I would highly doubt the fact that retailers makes almost no money of games.
One example :
During the month of January Best Buy had many sales where they dropped the price of a specific game by 20$ for a week before raising it back to the usual price the following weeks.
One week it was Assassin Creed ( which had just come out and wasn't discounted by Ubisoft), another Ninja Gaiden Sigma, I saw CoD4 off 20$ at Amazon for a week too. So all of those games were at 39.99$ for a week.
And I would highly doubt best Buy would sell any game at a loss even during a week sales event so you have to assume they make at least 20$ of profit on full priced 60$ PS3 games ( same for Xbox360 I will assume). And actually I would even expect them to make a little more than that because it would make no sense to sell games like Assassin Creed that were flying off the shelves at the time without making any profit at all...
So if I had to guess I would say they make 25$ or so per game.
Gamestop makes more because they will typically buy your game at 20$ and resell them at 55$. So they make like 35$ per used game and they don't even have to store those games in big warehouses and get them shipped to the store, reducing even more their costs, translating in the end to close to double profit on used games compared to new games...

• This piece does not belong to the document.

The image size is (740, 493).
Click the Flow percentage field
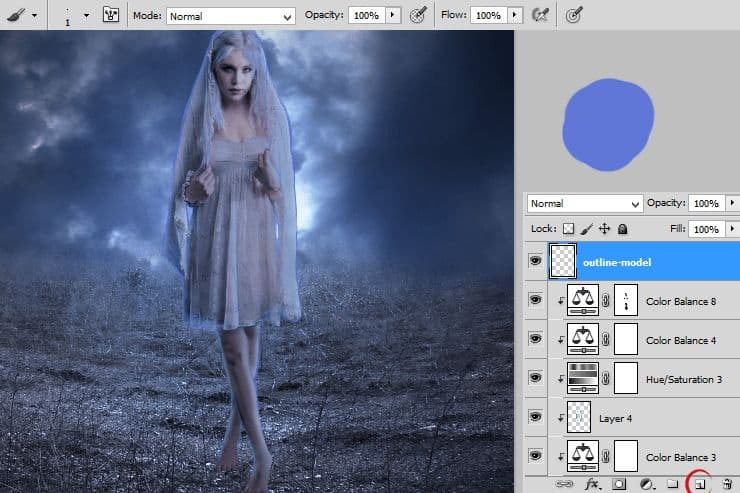pyautogui.click(x=487, y=16)
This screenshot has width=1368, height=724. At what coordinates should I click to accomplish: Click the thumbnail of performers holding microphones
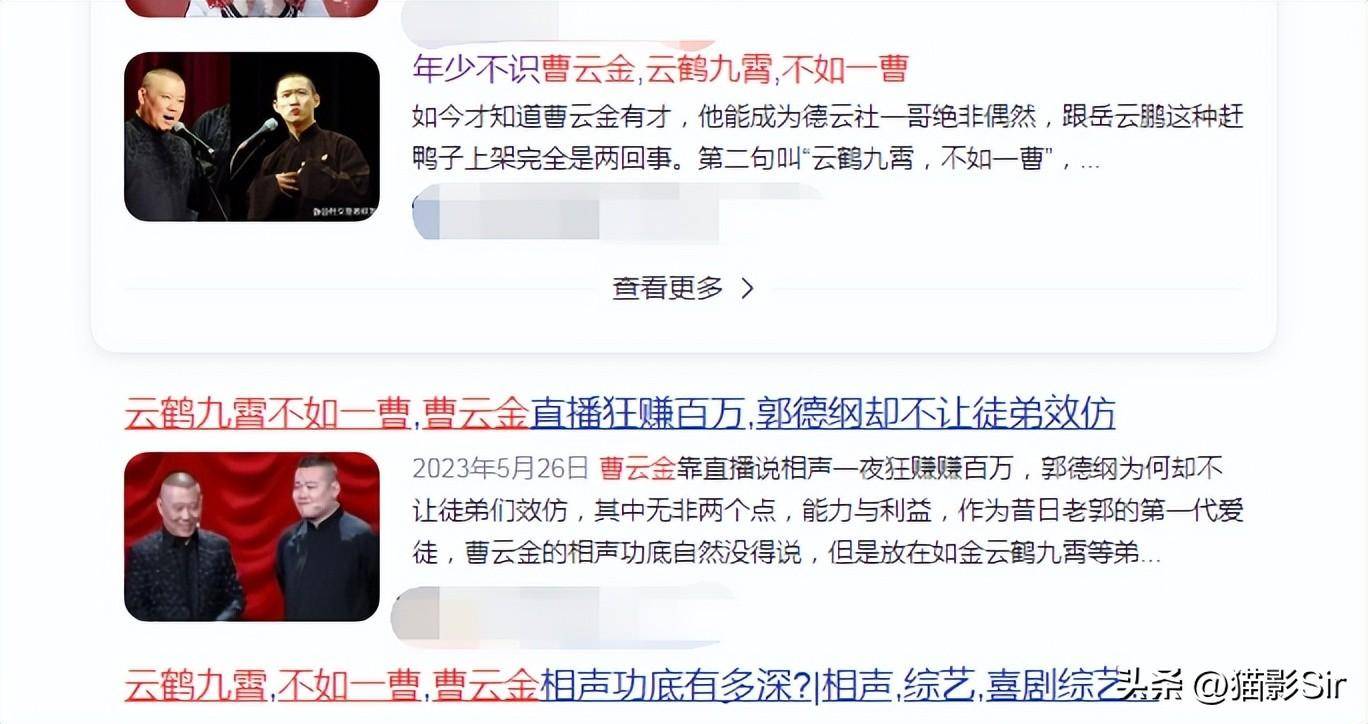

PS : It's funny how King of Wales claims big electronics retailers make no profit from games where one of the reasons advanced in Best Buy latest financial report for their increased revenue was strong growth in the video games/entertainment sector.
You can find their whole report here : http://media.corporate-ir.net/media_files/irol/83/83192/bby_3q08_ER.pdf
Basically what it says is that Q3 2007 vs Q3 2006 ( their Q3 ends December 1st) their earning per share increased by 71% and the sector which experimented more growth was entertainment software. They mention Video gaming hardware as one factor limiting profit growth, BUT NEVER SOFTWARE.